Selanjutnya, ucap dia, pihaknya memvalidasi dan menganalisa bukti-bukti itu. Lalu, sambung dia, pihaknya menyita barang-barang itu sebagai barang bukti dalam berkas penyidikan perkara.

Dalam kasus ini, pada awal April 2021, KPK menetapkan tiga tersangka dugaan korupsi pengadaan barang tanggap darurat bencana pandemi Covid-19 Dinas Sosial (Dinsos) KBB Tahun Anggaran 2020.

Ketiganya yaitu Bupati Bandung Barat 2018-2023, Aa Umbara Sutisna, putera Aa Umbara sekaligus pihak swasta yakni Andri Wibawa (AW), dan owner PT Jagat Dir Gantara (JDG) dan CV Sentral Sayuran Garden City Lembang (SSGCL), M Totoh Gunawan (MTG).

Tim penyidik menahan M Totoh selama 20 hari, yakni periode 1-20 April 2021 pada Rumah Tahanan (Rutan) KPK Cabang Pomdam Jaya Guntur.

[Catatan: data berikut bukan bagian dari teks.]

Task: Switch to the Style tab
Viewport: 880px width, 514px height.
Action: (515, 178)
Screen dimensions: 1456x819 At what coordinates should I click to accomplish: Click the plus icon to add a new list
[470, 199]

Dua tersangka lainnya, Aa Umbara dan Andri Wibawa tidak hadir. Alasan ketidakhadiran ayah-anak ini kompak, yakni sakit. 

Dalam kasus ini, dugaannya, Aa Umabara menerima uang sekitar Rp 1 miliar. Sedangkan M Totoh dan Andri Wibowo, dugaannya, menerima keuntungan masing-masing sekitar Rp 2 miliar serta Rp 2,7 miliar.